▶ [SUPPLIED MATERIAL]:

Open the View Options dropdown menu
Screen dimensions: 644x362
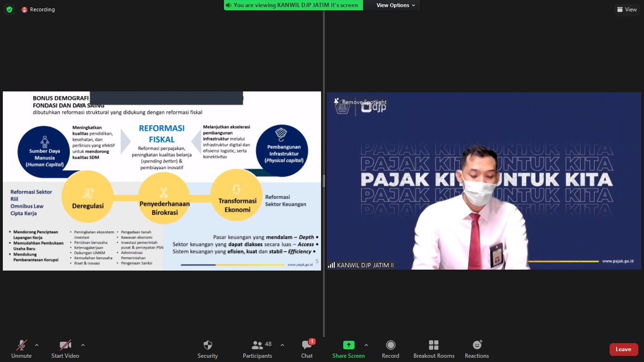coord(396,5)
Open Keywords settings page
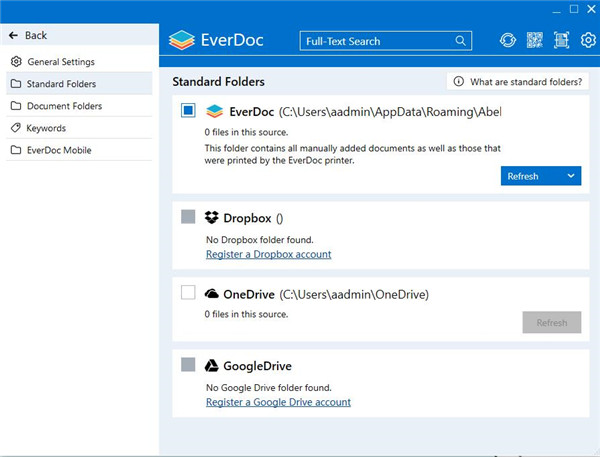Image resolution: width=600 pixels, height=457 pixels. pyautogui.click(x=46, y=128)
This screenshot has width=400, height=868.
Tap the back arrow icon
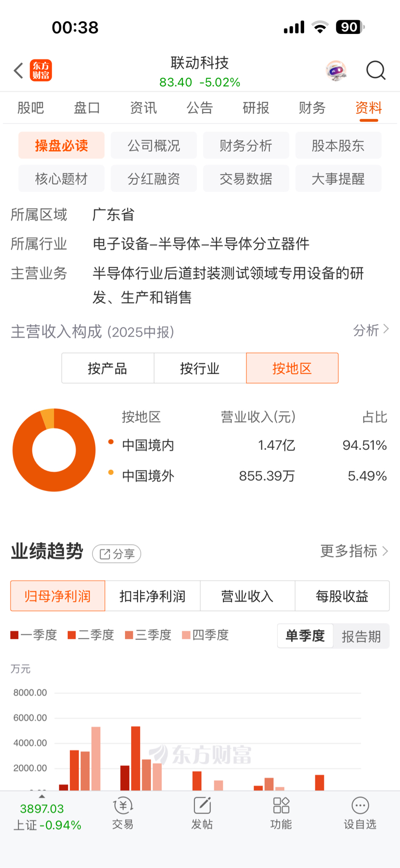[x=19, y=70]
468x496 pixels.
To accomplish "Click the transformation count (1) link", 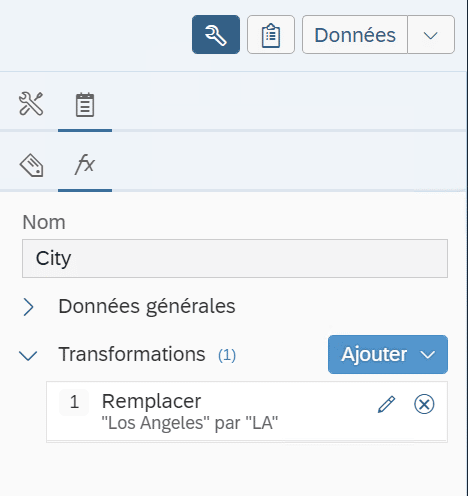I will pyautogui.click(x=227, y=355).
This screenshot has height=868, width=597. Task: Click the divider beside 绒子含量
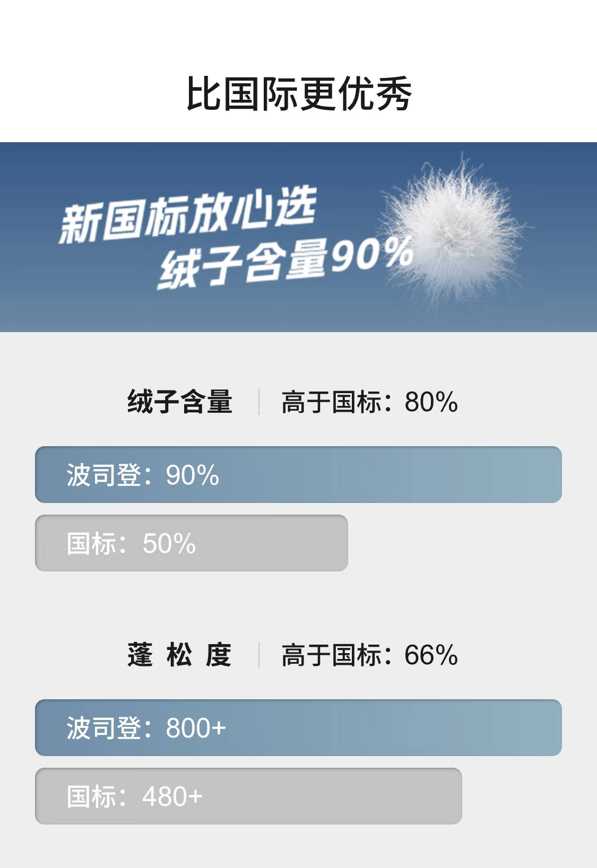point(258,402)
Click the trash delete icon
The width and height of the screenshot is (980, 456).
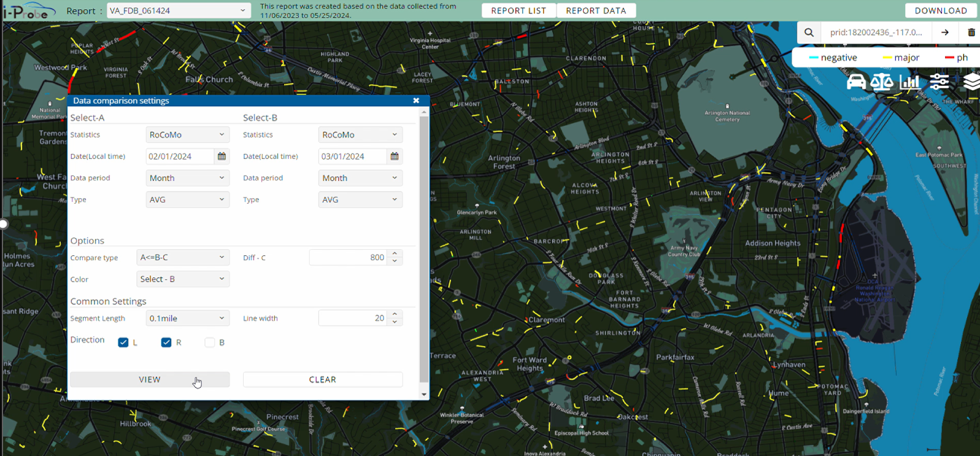971,33

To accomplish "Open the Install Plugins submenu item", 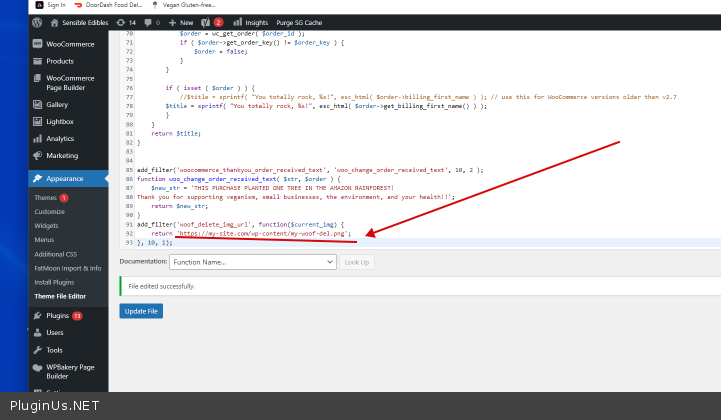I will coord(56,282).
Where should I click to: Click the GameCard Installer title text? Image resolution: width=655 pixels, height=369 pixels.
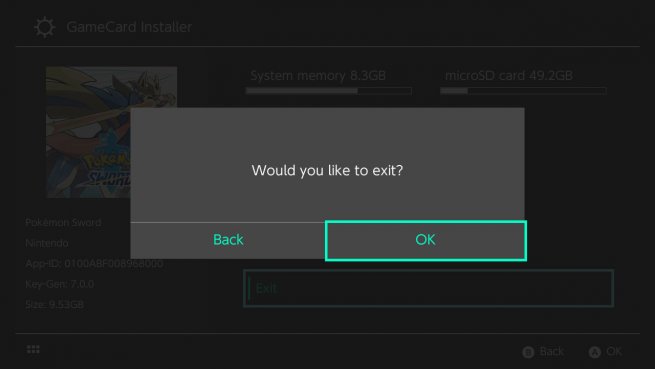point(129,27)
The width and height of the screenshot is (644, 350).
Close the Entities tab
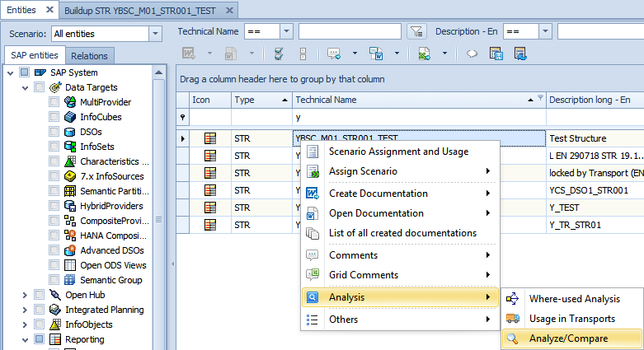49,10
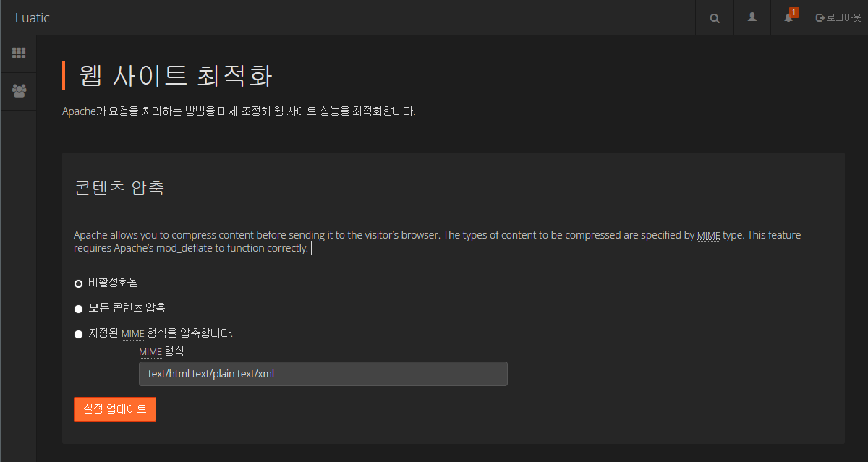This screenshot has height=462, width=868.
Task: Click the 콘텐츠 압축 section header
Action: click(119, 187)
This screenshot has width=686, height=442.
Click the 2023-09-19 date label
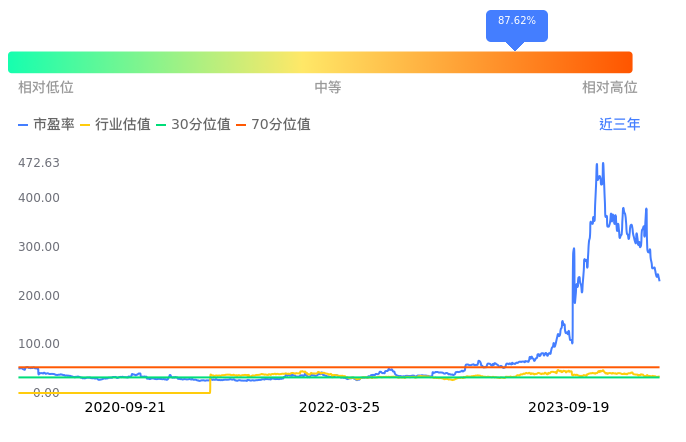(x=568, y=408)
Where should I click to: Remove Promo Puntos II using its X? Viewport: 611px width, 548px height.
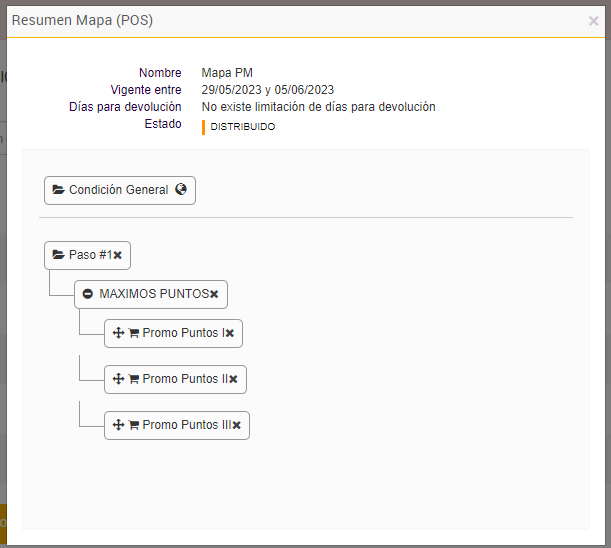(233, 379)
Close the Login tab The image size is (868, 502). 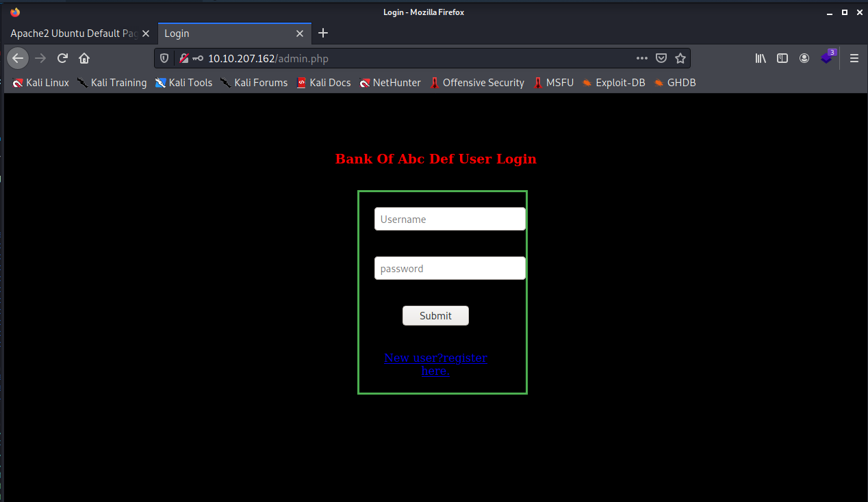click(299, 34)
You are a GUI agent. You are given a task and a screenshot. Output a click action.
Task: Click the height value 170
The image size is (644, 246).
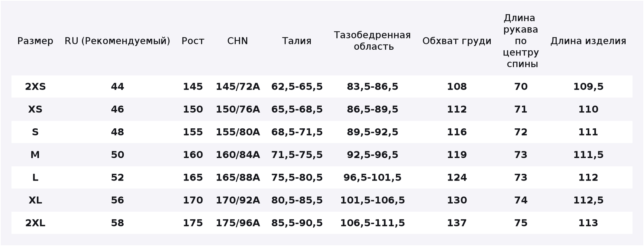193,200
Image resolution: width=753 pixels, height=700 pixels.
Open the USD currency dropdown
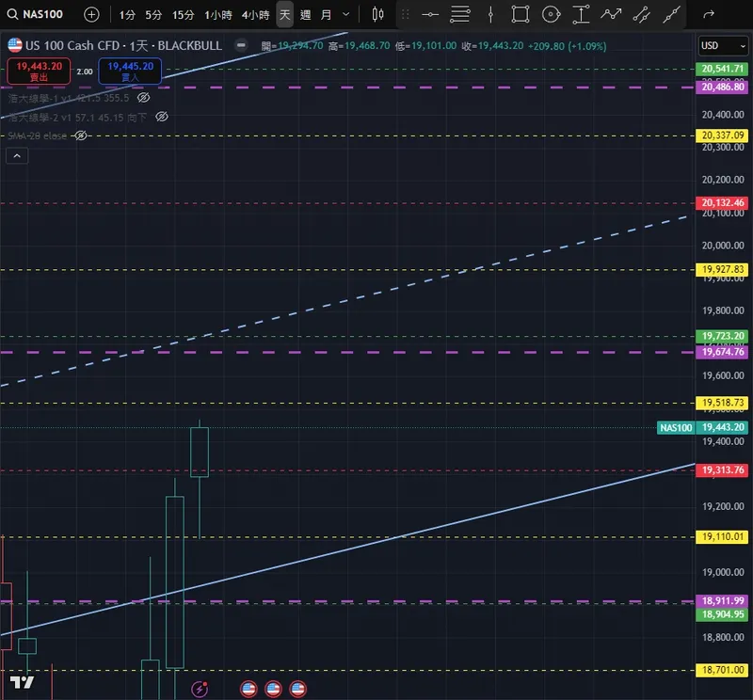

▶ [PROBLEM TO WORK ON]:
When a line contains the string "dropdown", copy it from the records.

▶ [RESPONSE BOX]:
Open the View Options dropdown menu
Open the USD currency dropdown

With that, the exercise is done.